Enfin, que va-t-il advenir des informations rassemblées par le moteur de recherche, en particulier "les fausses informations sur les personnalités officielles" ? Derrière cette définition, n’est-ce pas un moyen de viser les opposants et militants des droits de l’homme ?"La création de ce logiciel instaure une surveillance généralisée du web russe, qui risque de conduire, à terme, au retrait de tout contenu gênant pour les autorités", s’inquiète Reporters sans frontières.
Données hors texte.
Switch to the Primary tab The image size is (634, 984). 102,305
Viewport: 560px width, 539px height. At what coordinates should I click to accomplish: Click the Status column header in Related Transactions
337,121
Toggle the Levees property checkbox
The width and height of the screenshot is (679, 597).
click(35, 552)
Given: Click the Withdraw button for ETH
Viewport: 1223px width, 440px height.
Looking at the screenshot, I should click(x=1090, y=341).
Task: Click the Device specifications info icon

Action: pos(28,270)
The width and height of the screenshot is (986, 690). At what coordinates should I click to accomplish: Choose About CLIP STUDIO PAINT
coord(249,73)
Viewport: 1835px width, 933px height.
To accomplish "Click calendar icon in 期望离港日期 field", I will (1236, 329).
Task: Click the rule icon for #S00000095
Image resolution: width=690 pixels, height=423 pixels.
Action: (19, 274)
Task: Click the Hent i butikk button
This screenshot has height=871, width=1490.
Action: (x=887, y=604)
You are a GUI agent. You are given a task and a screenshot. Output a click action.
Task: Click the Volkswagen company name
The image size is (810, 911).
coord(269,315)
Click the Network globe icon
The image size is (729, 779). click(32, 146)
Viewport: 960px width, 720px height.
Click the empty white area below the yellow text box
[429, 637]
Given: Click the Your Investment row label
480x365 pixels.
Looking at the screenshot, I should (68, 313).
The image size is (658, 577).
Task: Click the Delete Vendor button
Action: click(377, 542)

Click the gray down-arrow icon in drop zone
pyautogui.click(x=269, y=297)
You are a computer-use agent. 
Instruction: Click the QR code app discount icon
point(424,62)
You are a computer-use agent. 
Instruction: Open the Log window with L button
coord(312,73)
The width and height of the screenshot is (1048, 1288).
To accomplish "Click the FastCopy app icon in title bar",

"Les droits des humains en péril"

La Russie est régulièrement pointée du doigt par les organisations de défense des droits de l’homme. En octobre dernier, Amnesty International publiait un communiqué intitulé"Russie, les défenseurs des droits humains en péril."Cinq ans après l’assassinat d’Anna Politkovskaïa, une autre journaliste de Novaïa Gazeta, l’ONG fait un sombre constat. "En Russie, les journalistes, les défenseurs des droits humains et les militants de la société civile sont pris pour cibles et souvent assassinés en raison de leur travail. Ce n'est pas tolérable. Ces agissements ne font pas l'objet d'enquêtes approfondies ni impartiales, et les responsables présumés échappent à la justice", déclare John Dalhuisen, directeur adjoint du programme Europe et Asie centrale d'Amnesty International.

Dans ce contexte, une phrase détonne : celle de Jimmy Wales, fondateur de Wikipedia."La Chine continue la censure sur Internet, et nous voyons certains pays du G8 se diriger vers une régulation du web. Le président Medvedev est le seul dirigeant qui comprend vraiment Internet.Nous devons rester vigilant", finit-il par conclure.